─── Seitenauszug ───

Wir halten das seit vielen Jahren sehr gut aus. Meine Frau mit 75 mg Sertralin pro Tag, ich mit 150 mg Venlafaxin pro Tag...

An die Jahrzehnte, die ich unbehandelt an Depris (und Ängsten / Panikattacken, und Zwängen...) litt, mag ich mich gar nicht mehr genau erinnern. Es war einfach so, dass das bei mir in der Pubertät anfing - wo ich zum ersten mal die große Schlaftablettensammlung angelegt habe. Und dass ich damals und auch danach immer dachte: "na ja, du hast halt keinen Spass am Leben; hast ihn nie gehabt, und wirst ihn nie haben. Sowas gibt's, kann man nichts machen, hast wohl halt die Arschkarte gezogen. Kann ja nicht jeder glücklich sein, und du bist es halt nicht... Also überleg' dir beizeiten, wie du einen würdigen Abgang hinkriegst, wenn du es nicht mehr aushältst."

Das war nicht so schön. Ich habe seit ewigen Zeiten nichts mehr unternommen. Keine Kneipe, kein Kino, kein Konzert, kein Zug / S-Bahn / Ubahn usw., kein Auto, keine Freunde, kein Urlaub. Und immer habe ich mir vorgemacht, dass ich doch noch ganz 'normal' bin. Und das, was ich alles nicht kann, eben einfach nicht 'will'.

Im nachhinein verstehe ich das auch nicht mehr. Aber sowas schleicht sich irgendwie langsam sein, und irgendwann hält man es für normal (weil es für einen selbst ja tatsächlich normal IST). Dann denkt man nicht mehr darüber nach, dass man, wenn man zum Einkaufen die Wohnung verläßt, 15 mal wieder umkehrt, um nachzusehen, ob der Herd _wirklich_ ausgeschaltet ist. Und dass man stundenlang in der U-Bahn-Station steht und einen Zug nach dem anderen vorbei fahren läßt, weil man sich nicht traut, einzusteigen. Und wenn man nicht mehr Einkaufen gehen kann, dann ruft man halt den Pizza-Service und trinkt Leitungswasser. Und wenn man 3 Wochen lang ungewaschen im selben Hemd im Bett liegt und nur noch aufsteht, um auf's Klo zu gehen und zu gucken, ob es in der Küche noch was zu Essen gibt... dann ist das eben auch 'normal' :-(

Ich habe mein erstes 'ernstes' Warnsignal bekommen, als ich irgendwann 'von heute auf morgen' die Wohnung nicht mehr verlassen konnte. Da habe ich dann ein Vierteljahr lang gehockt - und mich schon schweissnass und zähneklappernd in meinem Zimmer versteckt, wenn nur der Briefträger geklingelt hat. Und mich nicht mehr getraut, einzuschlafen - weil dann die Nachtmahre kommen, die noch viel schlimmer sind als der Tag. Da war dann selbst mir irgendwie klar, dass es so nicht weiter gehen kann ;-)

─── Datenauszug ───

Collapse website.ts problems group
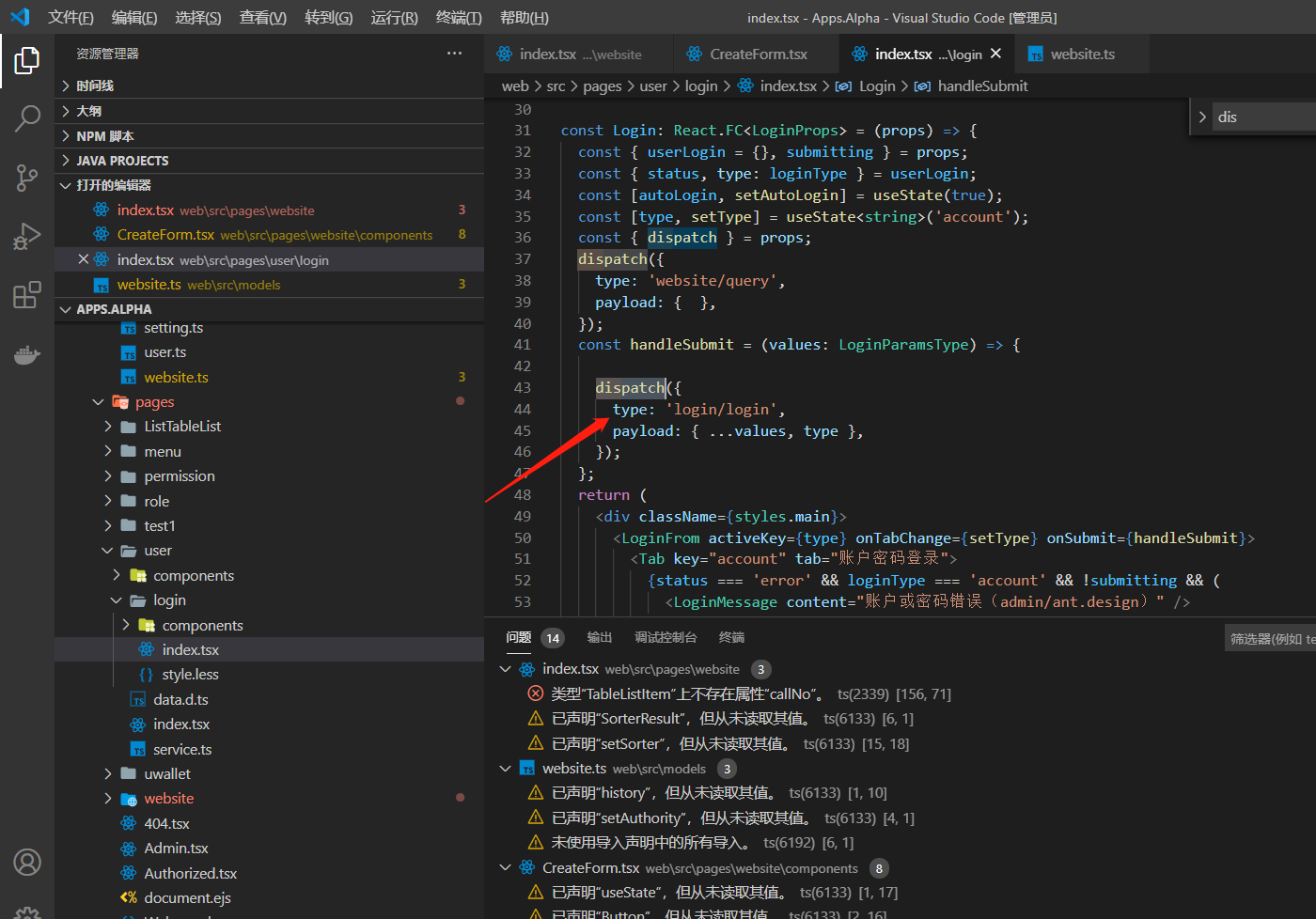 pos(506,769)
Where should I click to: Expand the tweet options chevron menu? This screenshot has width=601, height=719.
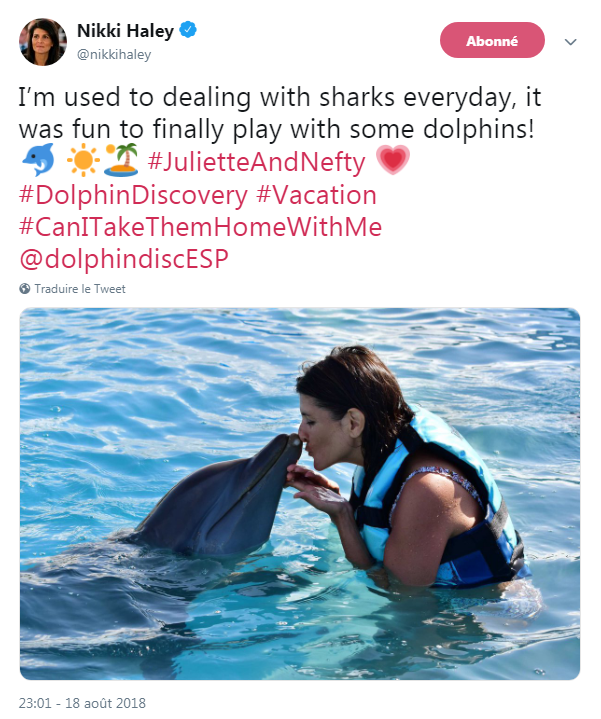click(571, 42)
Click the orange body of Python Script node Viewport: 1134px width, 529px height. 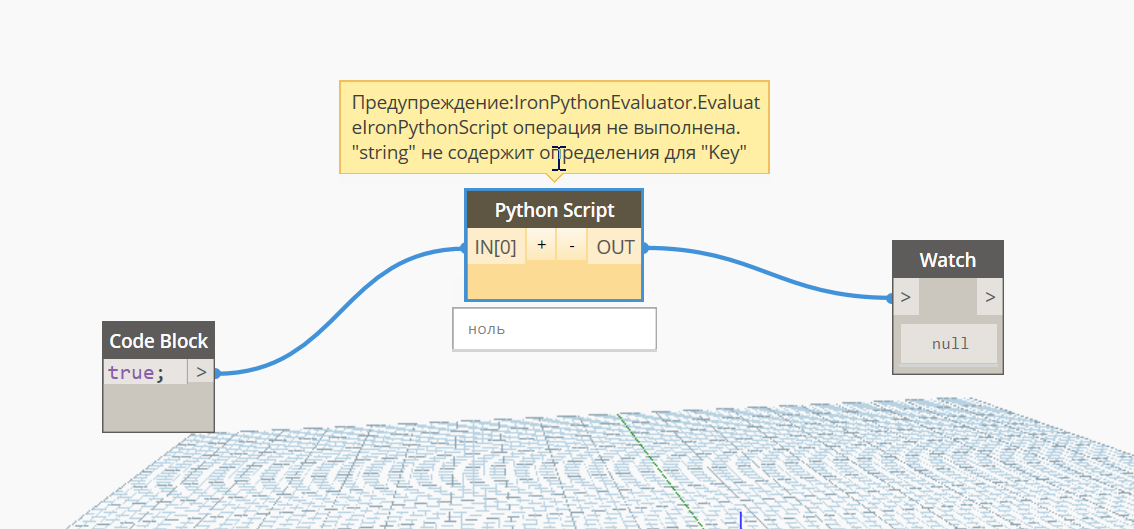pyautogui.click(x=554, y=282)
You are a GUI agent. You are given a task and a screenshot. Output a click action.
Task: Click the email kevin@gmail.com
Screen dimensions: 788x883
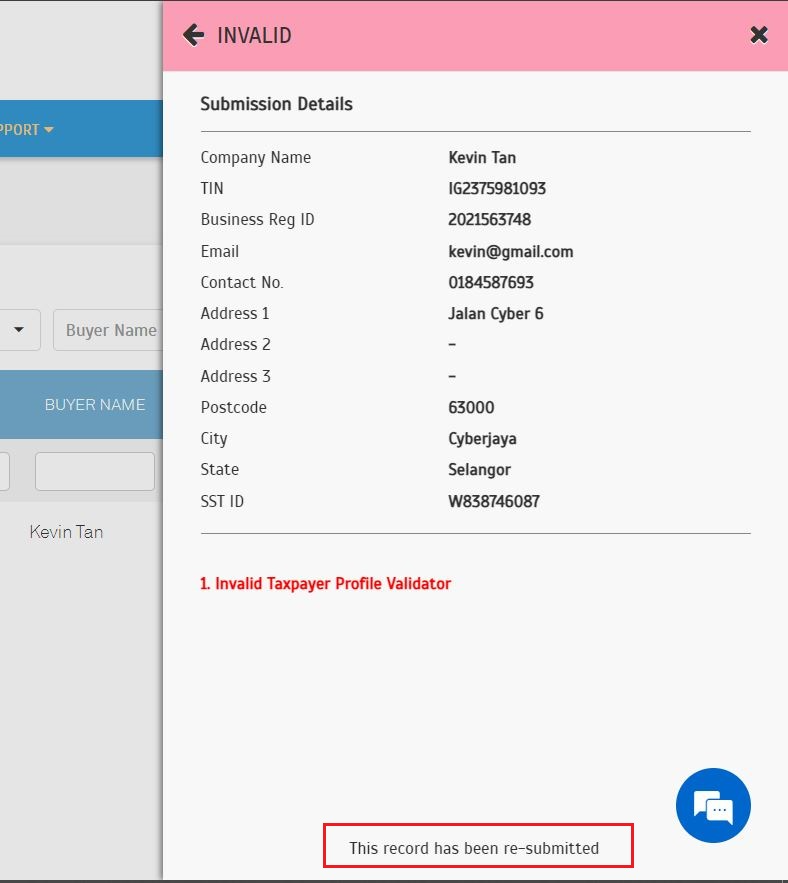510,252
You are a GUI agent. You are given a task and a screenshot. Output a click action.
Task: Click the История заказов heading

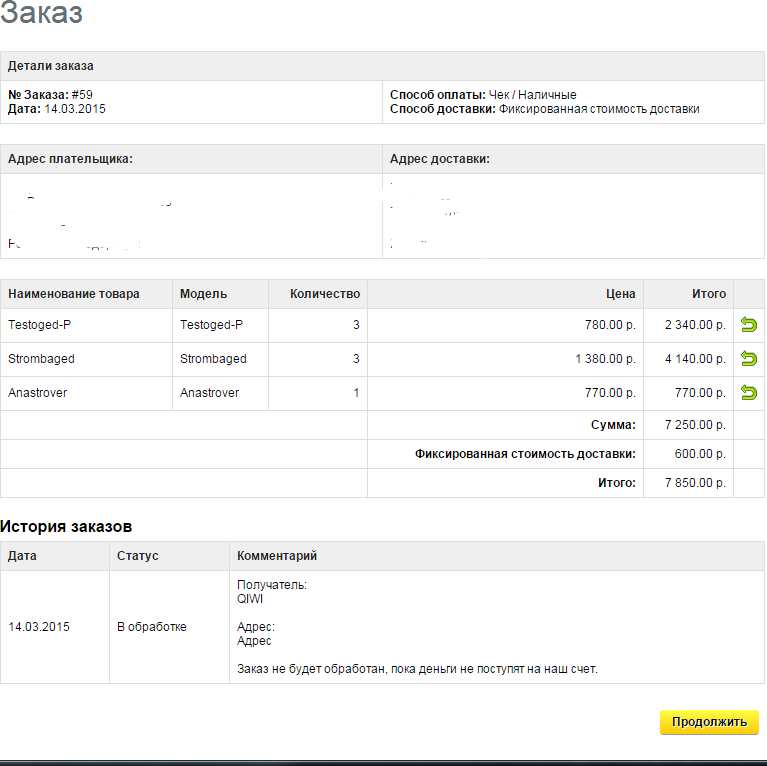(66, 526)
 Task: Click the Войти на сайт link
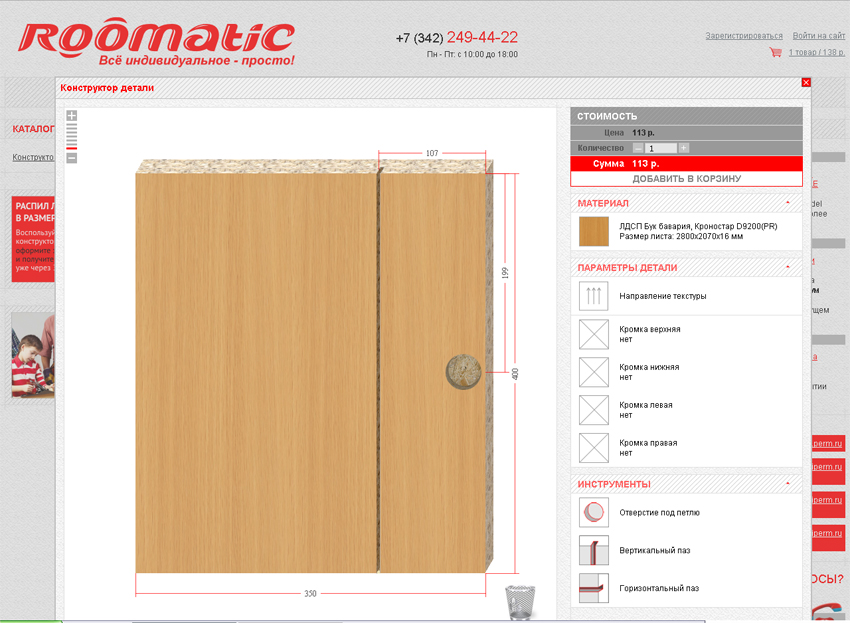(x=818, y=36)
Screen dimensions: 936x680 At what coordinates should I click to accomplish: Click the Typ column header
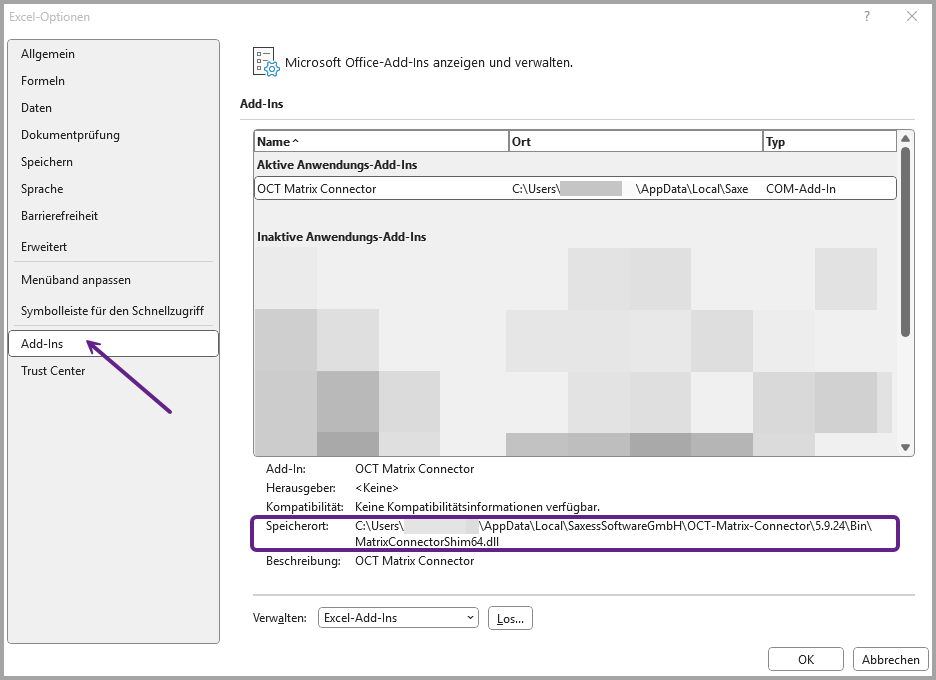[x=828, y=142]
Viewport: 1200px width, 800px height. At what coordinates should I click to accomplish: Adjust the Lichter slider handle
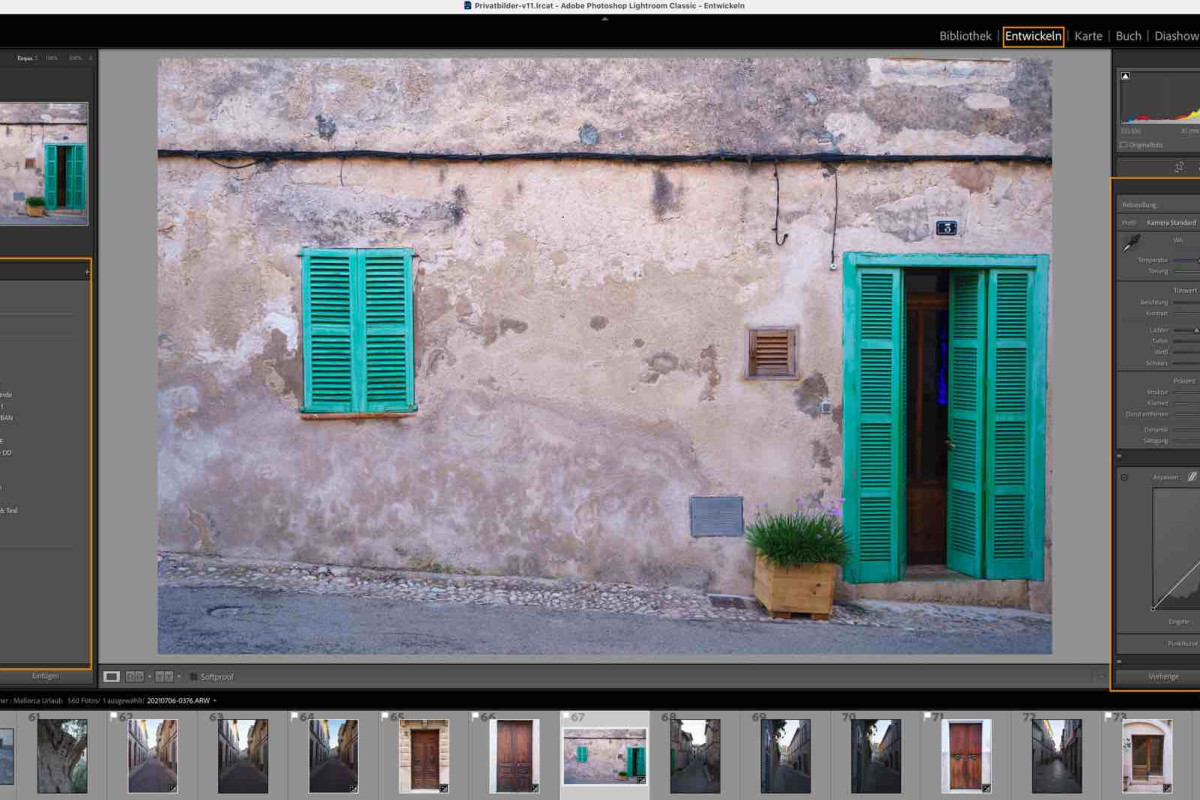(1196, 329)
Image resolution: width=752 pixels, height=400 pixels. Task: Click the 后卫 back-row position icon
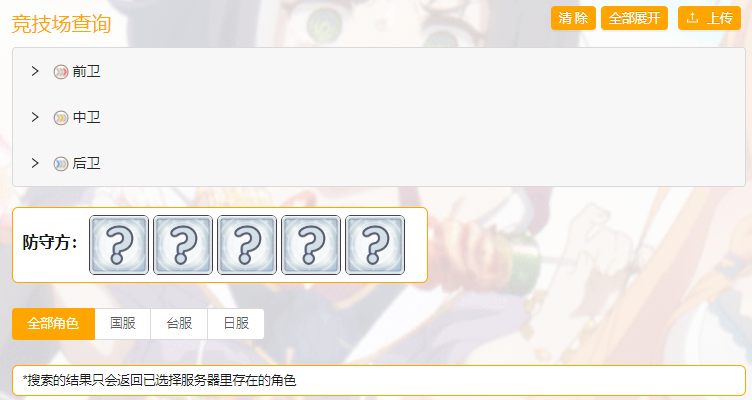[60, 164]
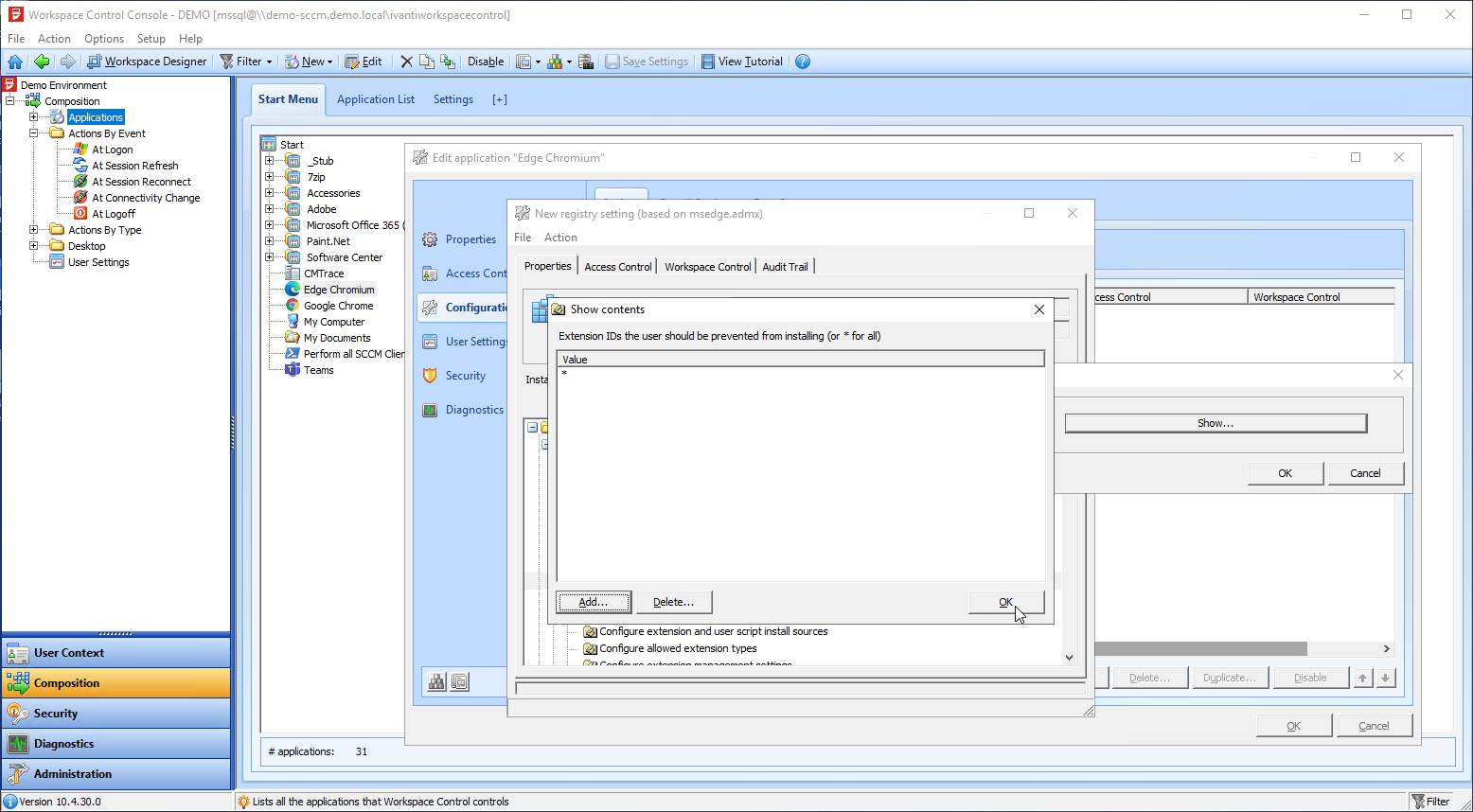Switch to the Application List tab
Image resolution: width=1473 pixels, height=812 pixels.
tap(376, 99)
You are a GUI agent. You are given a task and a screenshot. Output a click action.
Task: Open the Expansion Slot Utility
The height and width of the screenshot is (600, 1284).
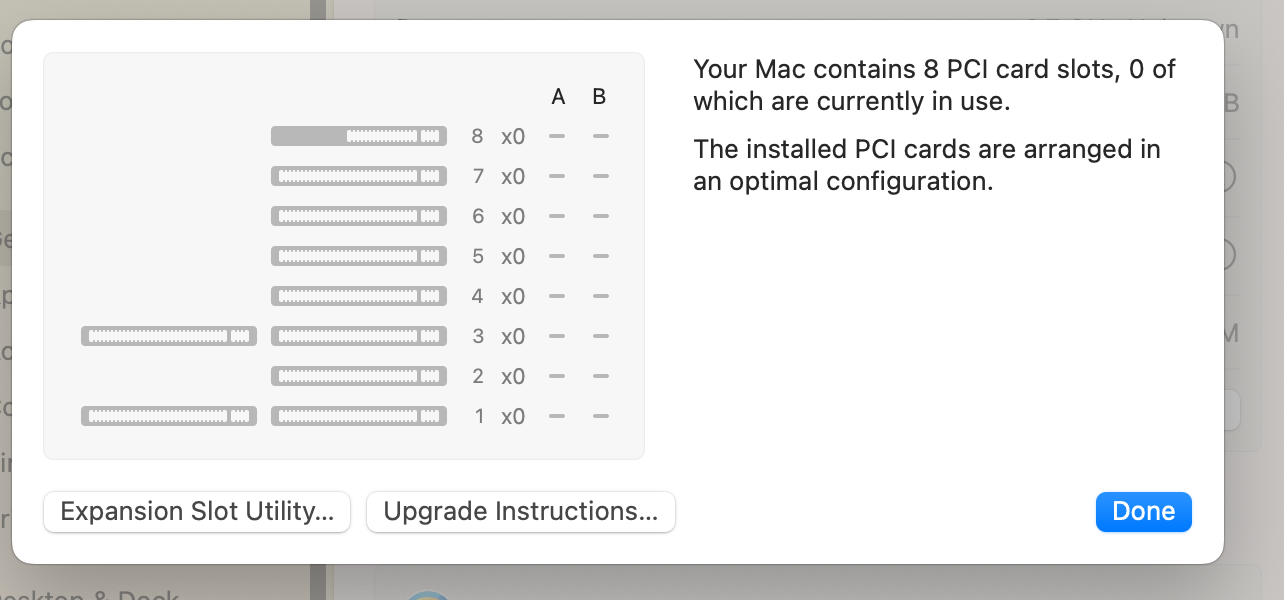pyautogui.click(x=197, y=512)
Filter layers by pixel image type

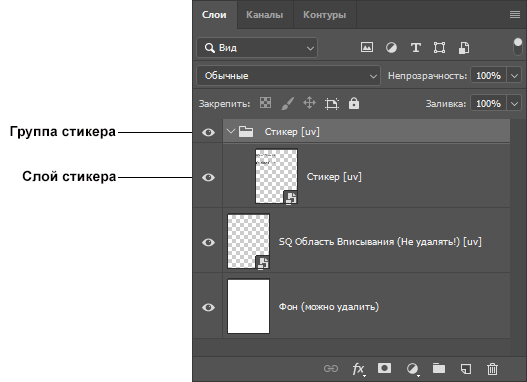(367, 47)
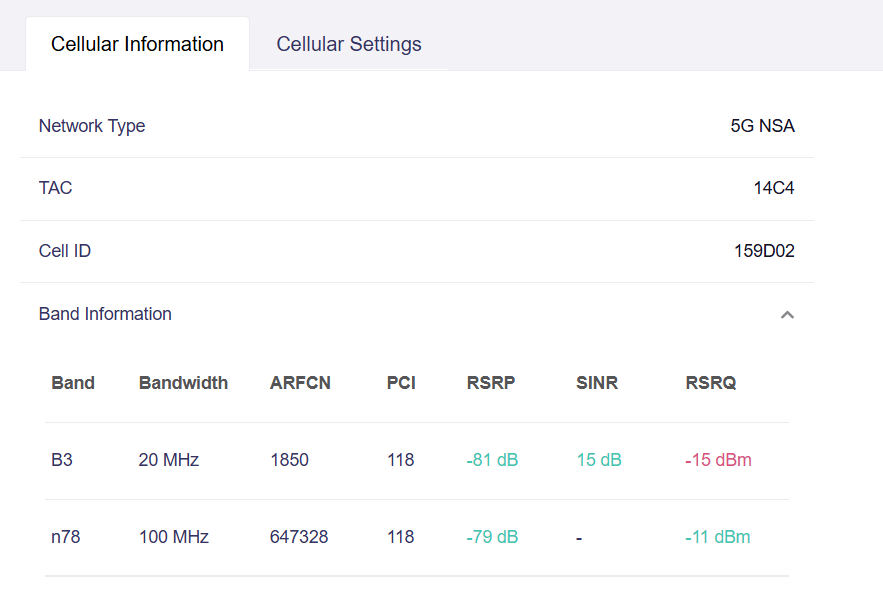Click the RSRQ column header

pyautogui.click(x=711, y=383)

───

§ Aufgabe 1
Welche Tagesdosis Venlafaxin nimmt die schreibende Person laut dem Erfahrungsbericht über Depressionen?
§ Aufgabe 2
Stimmen die folgenden Aussagen mit dem Erfahrungsbericht über Depressionen überein? Antworte jeweils mit Ja oder Nein und zitiere die entscheidenden Worte des Berichts.
(a) Die Frau der schreibenden Person nimmt täglich 75 mg Sertralin.
(b) Die Beschwerden setzten erst im Erwachsenenalter ein.
(c) Die schreibende Person konnte ein halbes Jahr lang die Wohnung nicht verlassen.
§ Aufgabe 3
Schreibe den Erfahrungsbericht über Depressionen im Anschluss an seinen letzten Satz weiter.

§ Antwort 1
150 mg Venlafaxin pro Tag.

§ Antwort 2
(a) Ja: „Meine Frau mit 75 mg Sertralin pro Tag“
(b) Nein: „dass das bei mir in der Pubertät anfing“
(c) Nein: „Da habe ich dann ein Vierteljahr lang gehockt“

§ Antwort 3
Zitat:
Meinst Du wirklich, daß ich Depressionen hab?
Ich bin kein Arzt, und ich kenne dich nicht. Kann ich nicht sagen. Aber von den Symptomen her kommt es hin.

Zitat:
Im Grunde ist es ja egal, aber ich denke, daß die Behandlung eine andere ist. Wenn es wirklich Depressionen sind, geht man anders an die Sache ran, als wenn es ein Erschöpfungssyndrom ist.
Na ja... Die Definition von Depris ist nach ICD 10 ein weites Feld :-/ Und einen Arzt zu finden, der die Sache richtig einschätzen kann, ist auch nicht einfacher...

Zitat:
Ich bin der Mensch, der die Probleme gerne bei den Wurzeln angreift. Ich denk mir, der Körper oder die Psyche wollen mir damit ja was sagen. Also sollte ich das Problem lösen, bevor ich Psychopharmaka nehme. Erst wenn das alles nichts geholfen hat, möchte ich darauf zurückgreifen.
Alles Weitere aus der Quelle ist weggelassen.